Extrait:
*-*-*
Mon enfance fut plutôt citadine mais j’ai passé beaucoup de temps en Provence aussi. Les oiseaux, j’ai appris à écouter leur chant, à les voir, toujours. Car si on ne les voit pas toujours, ils sont toujours présents. Ils sont toujours en interactions avec nous, mais certainement pas de la même façon qu’un chien, un mulot ou un chien qu’on peut apprivoiser.
© Daria Schmitt chez Casterman
Certaines personnes ne remarquent pas la présence de ces volatiles, ce n’est pas mon cas. Je passe ma vie à les observer… dans un tout autre but que ces nombreux chats qui les regardent à travers la fenêtre. (rires).
Comment est née cette histoire d’Ornithomaniacs ?
*-*-*
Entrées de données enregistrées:
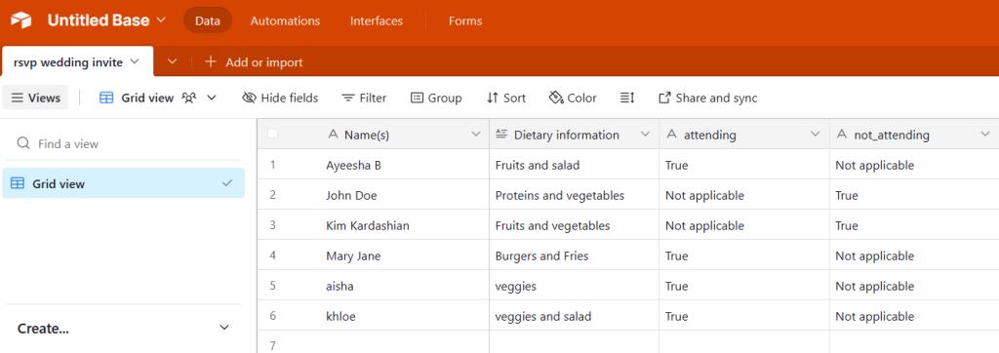Switch to the Automations tab
This screenshot has height=353, width=999.
point(286,20)
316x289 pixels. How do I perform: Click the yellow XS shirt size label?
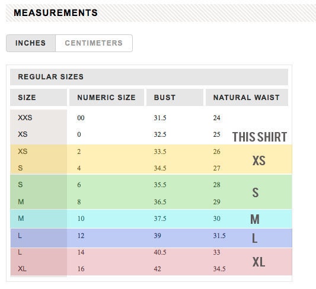click(x=259, y=160)
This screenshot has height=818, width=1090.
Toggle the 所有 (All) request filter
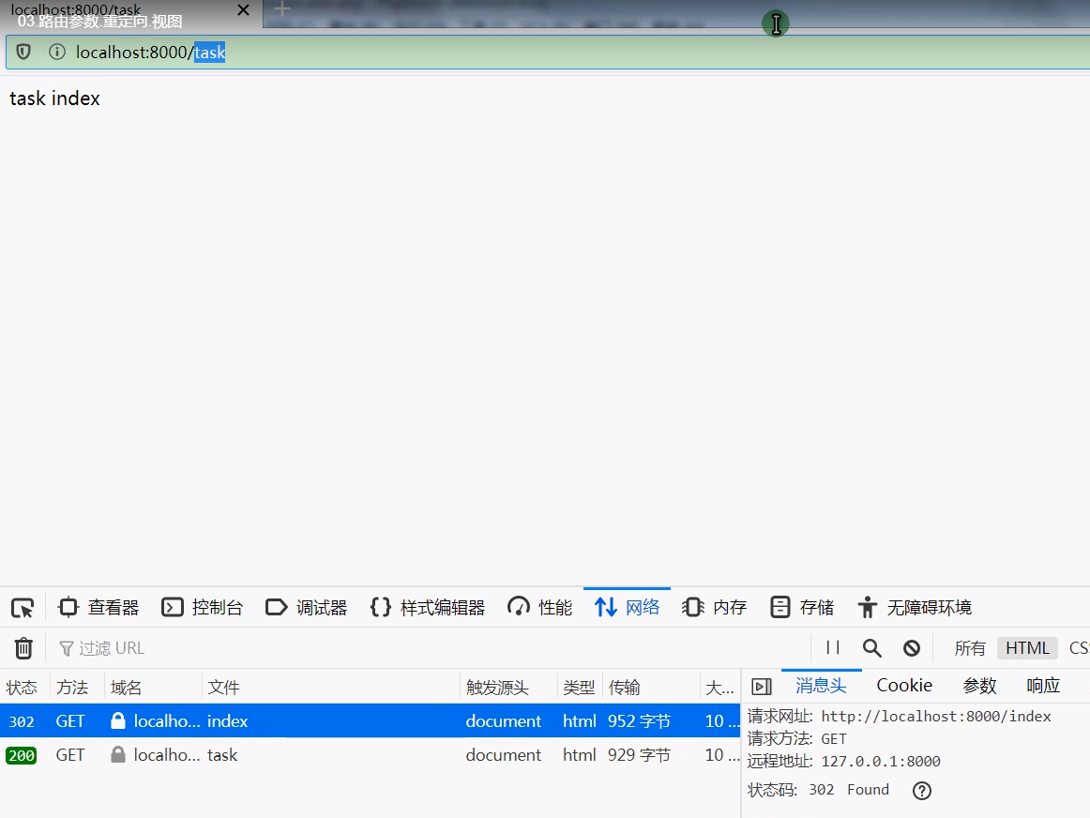[x=970, y=648]
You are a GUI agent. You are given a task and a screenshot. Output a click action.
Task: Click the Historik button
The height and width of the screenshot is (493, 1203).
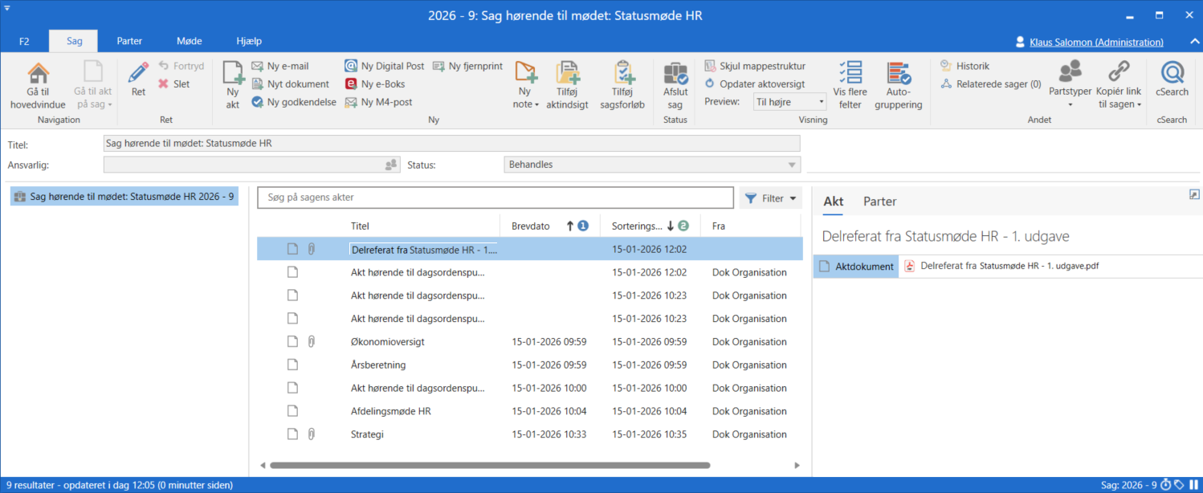[973, 66]
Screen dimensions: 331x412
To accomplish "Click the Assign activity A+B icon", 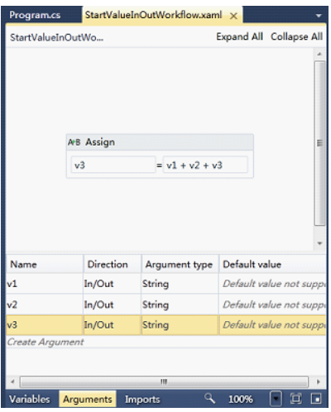I will (74, 142).
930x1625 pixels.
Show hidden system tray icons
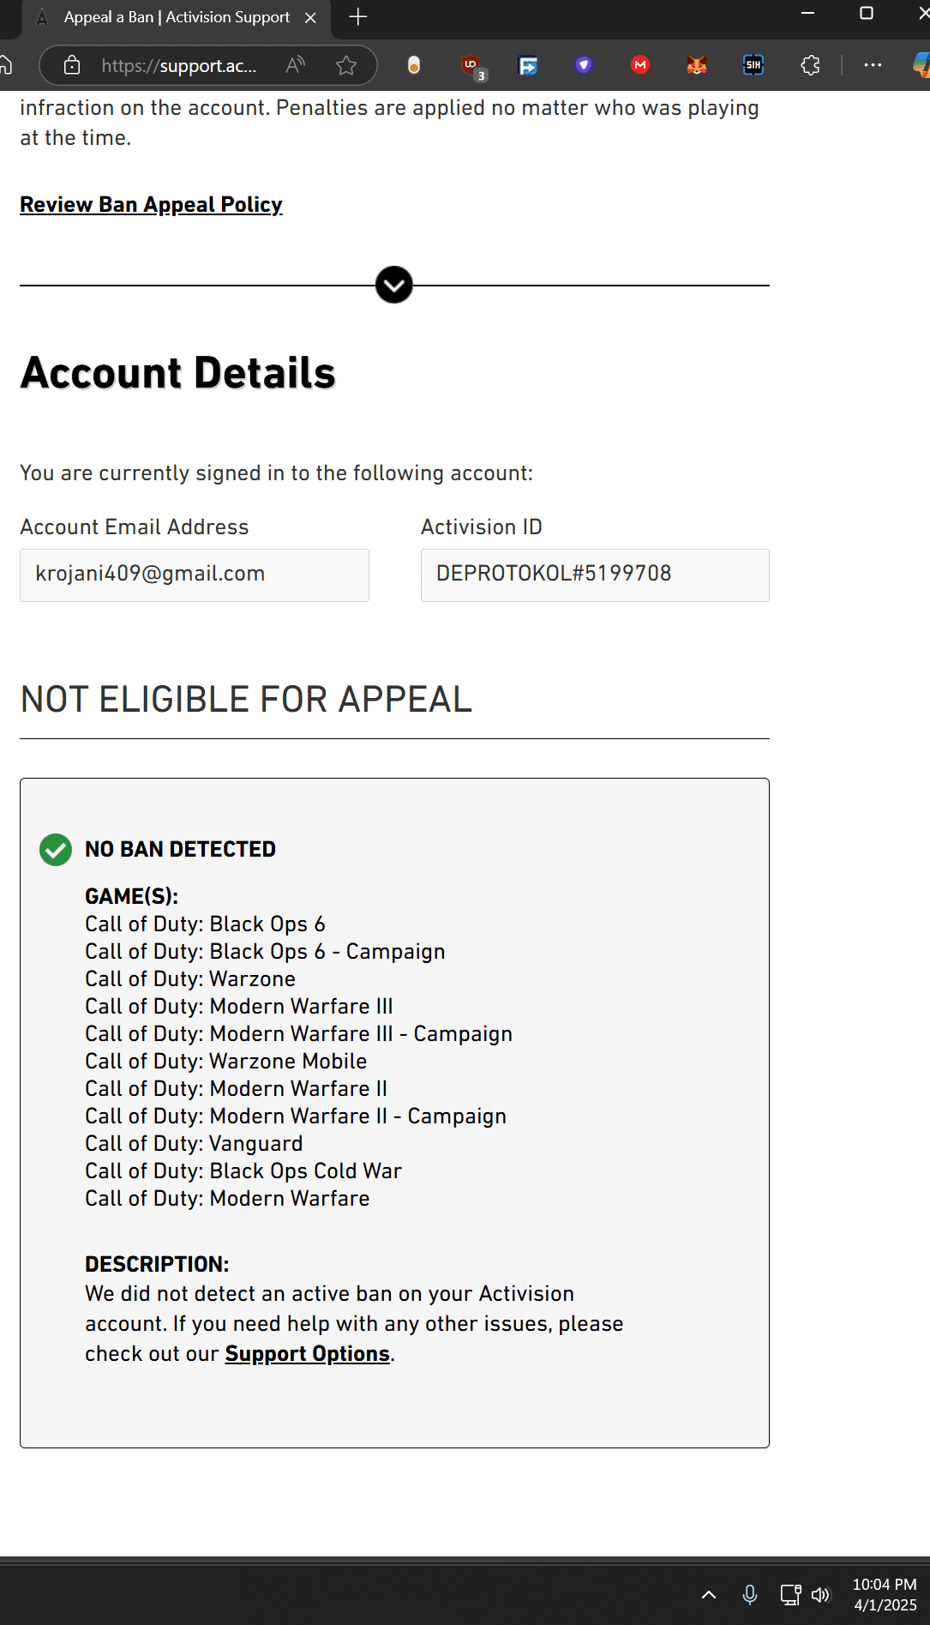click(709, 1595)
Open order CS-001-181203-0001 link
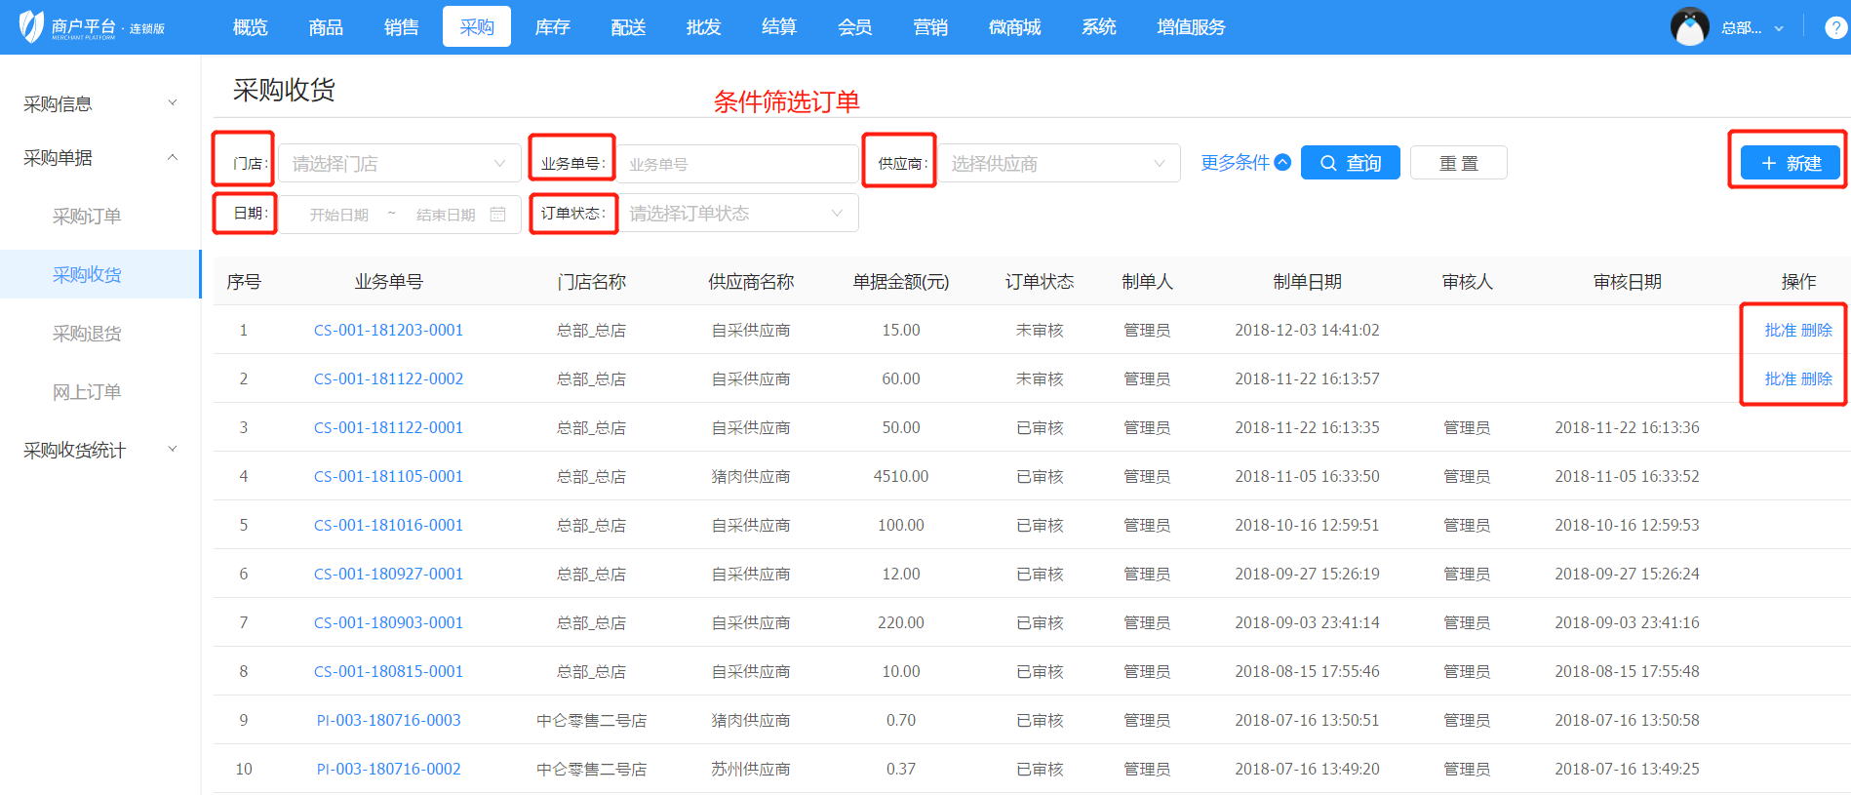 coord(388,331)
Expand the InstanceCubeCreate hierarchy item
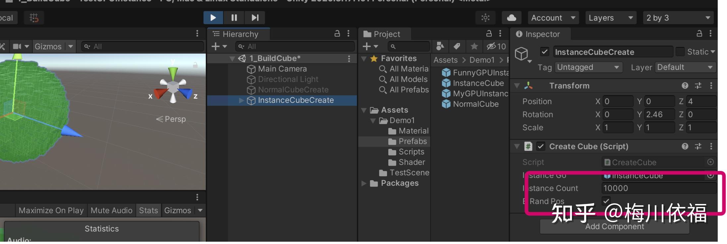 (x=242, y=100)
*-*-*
Liste des tâches:
a – D'après l'extrait sur les oiseaux, dans quelle région la personne interrogée a-t-elle passé beaucoup de temps pendant son enfance ?
b – Citez l'extrait sur les oiseaux de « Mon enfance fut » à « qu’on peut apprivoiser. ».
c – Prolongez le texte sur l'observation des oiseaux à partir de sa dernière phrase.

Réponses aux exercices:
a – En Provence.

b –
Mon enfance fut plutôt citadine mais j’ai passé beaucoup de temps en Provence aussi. Les oiseaux, j’ai appris à écouter leur chant, à les voir, toujours. Car si on ne les voit pas toujours, ils sont toujours présents. Ils sont toujours en interactions avec nous, mais certainement pas de la même façon qu’un chien, un mulot ou un chien qu’on peut apprivoiser.

c –
De la rencontre avec ce qui est, je pense, l’oiseau le plus improbable sur terre : le bec-en-sabot. C’était dans un parc zoologique, à Viennes, je pense. Je suis resté très longtemps en admiration devant cet échassier spectaculaire. Plus par son profil que par les mouvements dont il est capable. Je me suis tout de suite dit qu’il ferait un excellent majordome. Ou un professeur. Une tête de vieux philosophe. Je voyais bien quel regard, quel sourire donner à cet oiseau. Avec un air un peu condescendant. Il se prêtait admirablement à l’anthropomorphisme.
© Daria Schmitt chez Casterman
… dans une histoire bizarre, pas si loin d’Alice au pays des merveilles.
Alice au pays des merveilles l’est sans doute encore plus mais on la fréquente depuis si longtemps qu’on s’est peut-être habitué à sa bizarrerie. Ornithomaniacs doit sans doute être plus limpide à côté. Pour cette histoire, je ne voulais ni conte, ni récit initiatique. Je voulais que ce récit fonctionne comme une pièce de théâtre dans laquelle les personnages s’ajusteraient les uns aux autres.
© Daria Schmitt chez Casterman
Dans un décor extrêmement construit qui n’est pas sans rappeler que vous avez un bagage en architecture.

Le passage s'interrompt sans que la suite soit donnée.